# Exercise set:
1. According to the forum thread about a foot problem, how far does the red, inflamed trail advance through the foot each day?
2. Pick up the forum thread about a foot problem after its final post and write the next reply.

***** Page text *****

Anyway, looks like the wormy things have left the building, so to speak.

----------


## Horatio Hornblower

Clean your feet you dirty bstard.

----------


## nidhogg

> Any medical advice?


Yes.  Go and see a doctor.  Jeeze y'a big girl.


And by the way, I had what norts posted, and trust me, you aint got that.

The distinctive characteristic of that is
1.  It itches like the f*cking blazes, I mean you cannot ignore it
2.  The distinctive red, inflammed trail as it works its way through you foot, say 1 to 2 cm a day.


..and did I say it itches enough to drive you insane?

----------


## kingwilly

Ooooh. Oki. Not itchy. Not a problem then. Cheers.




:thanks:

----------


## kingwilly

> Clean your feet you dirty bstard.


Yeah, sorry. It's been awhile since I had a mani pedi.

----------


## nidhogg

> Ooooh. Oki. Not itchy. Not a problem then. Cheers.
> 
> 
> 
> 
> :thanks:


Cough.  Not *that* problem.. You have another 576,000 other ones to worry about.

get thee to a sawbones.

And if you have any sense, you will try to find a decent dermatologist to have a look.  First.  I am sure the oncologist can have a look after.

----------


## Horatio Hornblower

Save money Willy put your foot in bleach kills all known germs.

----------


## patsycat

This wasn't as amusing as the kitten claws in your balls thread.

----------


## BaitongBoy

> I think I am a parasite.


Cheers, Saint William, for having the strength to take the first step...

----------


## ltnt

> Ooooh. Oki. Not itchy. Not a problem then. Cheers.


cleaning with the following sometimes does the trick:

Hydrogen peroxide

alcohol

Let your dog lick the infected area

keep it clean and covered.

----------


## kingwilly

^^^^^ oncologist?  :Yikes:  bstard don't scare me!  Tis only a flesh wound.

***** Data records *****

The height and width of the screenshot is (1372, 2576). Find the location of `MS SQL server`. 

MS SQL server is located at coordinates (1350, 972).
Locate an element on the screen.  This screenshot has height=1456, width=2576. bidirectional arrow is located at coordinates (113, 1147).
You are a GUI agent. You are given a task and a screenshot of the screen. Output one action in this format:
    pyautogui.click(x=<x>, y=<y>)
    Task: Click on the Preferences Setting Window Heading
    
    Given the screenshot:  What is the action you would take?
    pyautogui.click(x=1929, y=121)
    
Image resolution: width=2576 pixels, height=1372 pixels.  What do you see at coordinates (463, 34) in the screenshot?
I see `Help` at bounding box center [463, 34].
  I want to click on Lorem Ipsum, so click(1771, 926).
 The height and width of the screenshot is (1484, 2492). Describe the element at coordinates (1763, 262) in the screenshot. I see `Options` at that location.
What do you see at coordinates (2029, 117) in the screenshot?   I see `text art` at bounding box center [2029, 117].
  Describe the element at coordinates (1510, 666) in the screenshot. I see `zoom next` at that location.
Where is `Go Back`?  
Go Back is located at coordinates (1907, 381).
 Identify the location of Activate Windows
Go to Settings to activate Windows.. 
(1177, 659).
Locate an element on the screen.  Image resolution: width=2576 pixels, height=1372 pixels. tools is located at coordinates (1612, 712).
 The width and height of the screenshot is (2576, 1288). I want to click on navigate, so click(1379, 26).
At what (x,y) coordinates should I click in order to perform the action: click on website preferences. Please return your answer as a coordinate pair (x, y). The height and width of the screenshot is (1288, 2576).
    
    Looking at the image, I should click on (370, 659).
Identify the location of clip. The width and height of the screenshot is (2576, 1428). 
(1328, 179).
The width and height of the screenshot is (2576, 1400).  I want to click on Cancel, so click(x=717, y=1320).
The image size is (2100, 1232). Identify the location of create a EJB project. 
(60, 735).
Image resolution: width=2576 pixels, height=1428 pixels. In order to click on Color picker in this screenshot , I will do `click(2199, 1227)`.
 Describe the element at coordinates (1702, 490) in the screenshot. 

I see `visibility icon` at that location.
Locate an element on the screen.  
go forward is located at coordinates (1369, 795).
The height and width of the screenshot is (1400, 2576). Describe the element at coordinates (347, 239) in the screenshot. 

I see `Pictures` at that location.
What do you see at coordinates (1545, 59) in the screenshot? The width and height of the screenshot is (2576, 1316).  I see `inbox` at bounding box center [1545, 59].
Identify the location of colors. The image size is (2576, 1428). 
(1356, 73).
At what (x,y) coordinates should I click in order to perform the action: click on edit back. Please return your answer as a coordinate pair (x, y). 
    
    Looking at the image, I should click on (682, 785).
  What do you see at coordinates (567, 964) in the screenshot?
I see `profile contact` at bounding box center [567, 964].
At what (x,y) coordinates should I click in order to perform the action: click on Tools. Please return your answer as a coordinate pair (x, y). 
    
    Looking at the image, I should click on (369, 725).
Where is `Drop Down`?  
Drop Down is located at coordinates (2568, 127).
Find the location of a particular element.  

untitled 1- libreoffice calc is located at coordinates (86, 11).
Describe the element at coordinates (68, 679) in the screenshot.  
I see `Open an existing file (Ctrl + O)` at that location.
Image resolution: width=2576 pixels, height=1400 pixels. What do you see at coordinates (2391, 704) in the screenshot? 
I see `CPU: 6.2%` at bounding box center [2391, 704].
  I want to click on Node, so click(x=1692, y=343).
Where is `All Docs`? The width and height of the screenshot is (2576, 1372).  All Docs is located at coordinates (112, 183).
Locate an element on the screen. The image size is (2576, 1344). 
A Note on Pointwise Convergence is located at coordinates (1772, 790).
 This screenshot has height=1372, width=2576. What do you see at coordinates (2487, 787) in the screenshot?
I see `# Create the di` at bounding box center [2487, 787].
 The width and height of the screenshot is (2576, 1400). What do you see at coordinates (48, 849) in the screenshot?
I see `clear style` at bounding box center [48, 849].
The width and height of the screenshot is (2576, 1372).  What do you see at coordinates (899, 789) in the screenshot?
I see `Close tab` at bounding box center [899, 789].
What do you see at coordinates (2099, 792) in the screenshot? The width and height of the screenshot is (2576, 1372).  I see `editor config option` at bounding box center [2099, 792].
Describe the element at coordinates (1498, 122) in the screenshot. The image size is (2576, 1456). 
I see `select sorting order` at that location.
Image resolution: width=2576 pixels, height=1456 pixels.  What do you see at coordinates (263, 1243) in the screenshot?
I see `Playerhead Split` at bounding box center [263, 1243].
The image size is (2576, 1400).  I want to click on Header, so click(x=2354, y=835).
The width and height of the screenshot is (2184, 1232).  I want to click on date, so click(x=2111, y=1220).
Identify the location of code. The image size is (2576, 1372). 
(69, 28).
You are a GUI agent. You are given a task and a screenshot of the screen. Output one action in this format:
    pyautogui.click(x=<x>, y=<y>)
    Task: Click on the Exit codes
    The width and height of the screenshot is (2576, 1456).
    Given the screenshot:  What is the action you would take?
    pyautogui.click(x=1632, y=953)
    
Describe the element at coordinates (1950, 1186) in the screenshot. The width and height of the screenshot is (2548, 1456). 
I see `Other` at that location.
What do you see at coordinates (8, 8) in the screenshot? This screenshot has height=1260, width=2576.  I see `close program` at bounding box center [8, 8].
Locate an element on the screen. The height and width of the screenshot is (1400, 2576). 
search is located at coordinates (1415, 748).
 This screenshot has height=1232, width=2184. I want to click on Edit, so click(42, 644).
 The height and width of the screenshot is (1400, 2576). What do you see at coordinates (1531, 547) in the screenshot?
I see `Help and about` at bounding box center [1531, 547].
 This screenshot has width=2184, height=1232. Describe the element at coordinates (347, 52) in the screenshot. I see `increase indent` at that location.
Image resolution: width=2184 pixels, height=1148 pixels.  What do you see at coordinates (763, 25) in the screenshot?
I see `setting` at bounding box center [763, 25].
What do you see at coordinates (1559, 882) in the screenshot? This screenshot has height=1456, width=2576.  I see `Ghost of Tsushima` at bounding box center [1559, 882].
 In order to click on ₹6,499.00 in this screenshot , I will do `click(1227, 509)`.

*****

# Outputs by task:
1. 1 to 2 cm a day.

2.
^^^^ them orange peel foot baths look ok. I might give it a go.

^^^ it's nae funny at all. This is serious mum!

----------


## VocalNeal

> Let your dog lick the infected area


Our dog does that for me without being asked. If after a run I come back all scratched up. :bananaman: 

A walk barefoot in the ocean will do something.

----------


## taxexile

> That's not a real pic.
> 
> This is.
> 
> 
> 
> I was wondering if it was a worm...


I think I can see the face of Jesus in it.

----------


## Cujo

> Anyway, looks like the wormy things have left the building, so to speak.


They always leave some eggs behind.
When they hatch and start eating your foot you'll know about it.

----------


## Norton

> Hey! You said, and I quote....


Naw. The link said it. Not me. At least get the ointment recommended. Thiabendazole.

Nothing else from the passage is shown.